My immediate reaction was "Why can't I get this question in the Cash Cab?" The temptation, of course, is to tell the cab driver it's a good thing he's sitting and then share all one knows about the topic. Yet that's the mistake that is so often made in credit union marketing (when any attempt is made at all to share that difference).

I laid it out simply: like a bank, but owned by its customers, etc. The driver was a Haitian immigrant who had moved to New Orleans from Miami a dozen years earlier. Now he had a 15-year old daughter and a 12-year-old son and he wanted to know how to save for their college educations and whether a credit union could help him. I told him to tell the credit union exactly what he told me, and they would help.

"And how do I find a credit union?" he asked.

And there, in that one short conversation with a stranger, was the challenge that vexes credit unions a century after they were founded.

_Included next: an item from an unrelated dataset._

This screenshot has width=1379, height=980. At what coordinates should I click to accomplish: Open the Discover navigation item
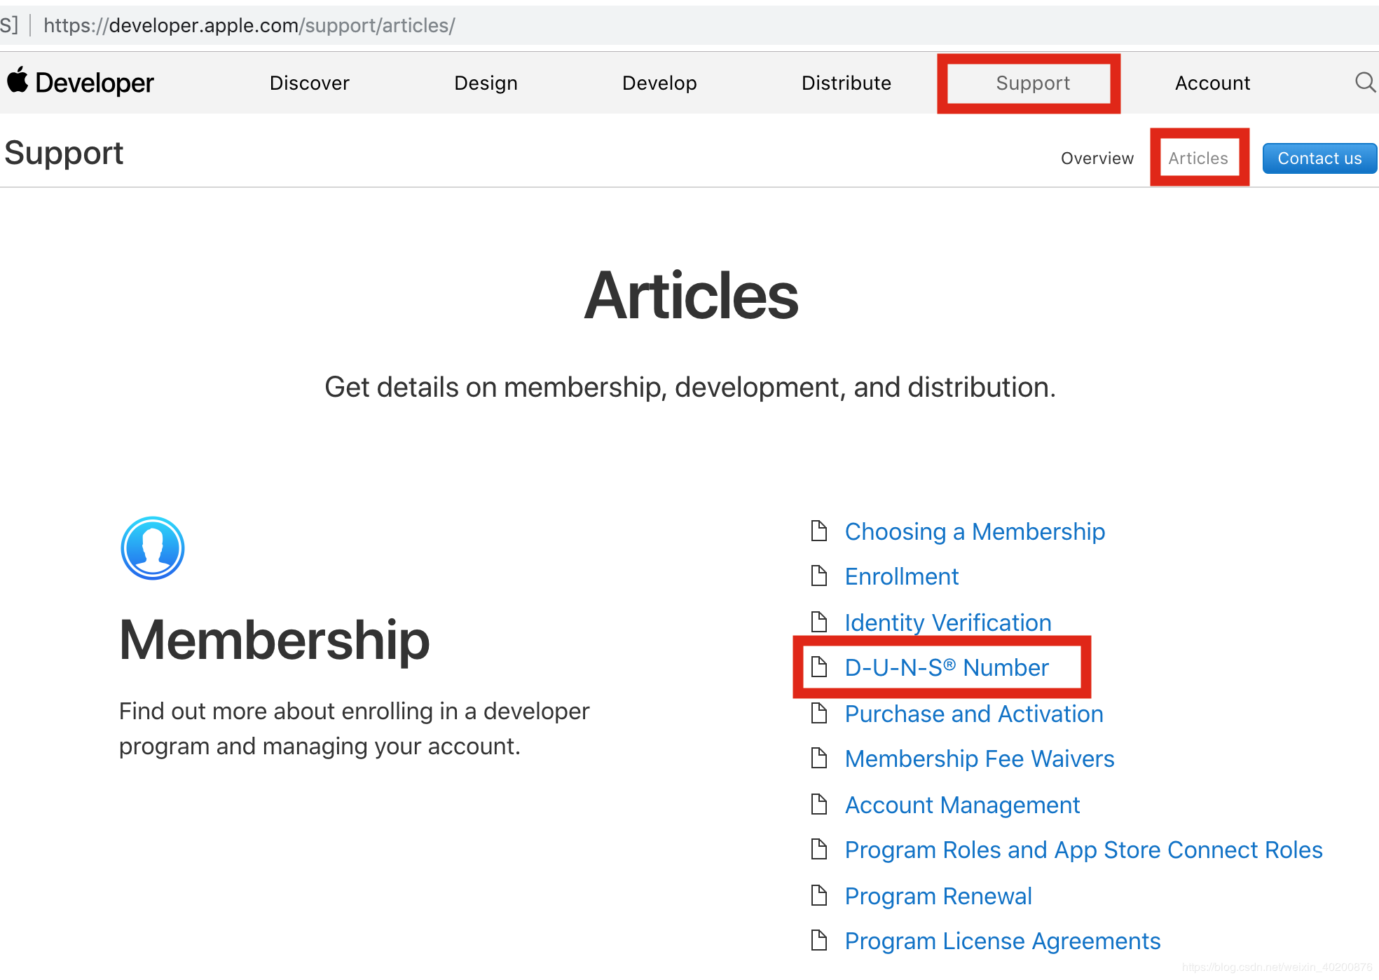(309, 83)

What are they? Can I join? Where do I find one? I've used plenty of space in this column to urge credit unions to better tell their story. Few do, although as the Frankie Awards show each year, some do it well. The irony of it all is that in an enormous market where players spend billions on "niche differentiation" even though most offer no differences at all beyond their advertising, credit unions seem poised to discard a tangible "credit union difference" to the 20th century's junkheap.

Is there a difference? Can you describe it? Do you? Are the words "credit union difference" old-fashioned or, dare we say it, "obsolete?" Does anyone care?

All this comes as we mark the death of someone who would have gotten defensive and even upset that those questions have to be asked. Chuck Eikel died last week at 70. The son of CUNA Mutual's first president, and a long-time employee of the company himself, Mr. Eikel was a living connection to credit union history. As a kid he had ridden along with his father, who began as a credit union organizer, through the American South chartering CUs at a time when the words "organizer" and "union" weren't welcome in every town. Chuck shared stories of the times they were escorted to the county line by the sheriff with anything but an encouraging "Come back and see us sometime, y'hear." He recalled being in one Mississippi hamlet when a group of white men with baseball bats made it clear Charley Eikel would not be helping a black church form a CU.

Why Are You There?

In 2002 when Chuck Eikel retired from CUNA Mutual, he told me, "I have a feeling there are some large credit unions that are more concerned with the bottom line than with explaining to members their reason for being. Credit unions were organized out of a need, a need to be there. I think every credit union, large and small, should go back to their archives and lay out for members why they're there."

If you want to read more about what Mr. Eikel had to say about his life and that of his father, go to cujournal.com, narrow the search to 2002, and search his name. That 2002 column was headlined, "Who will carry the torch now?" It remains a darn good question.

And if you don't think anyone still cares, ask a cab driver, because you can never tell the story often enough. The Eikel family, after all, spent all those early years in New Orleans.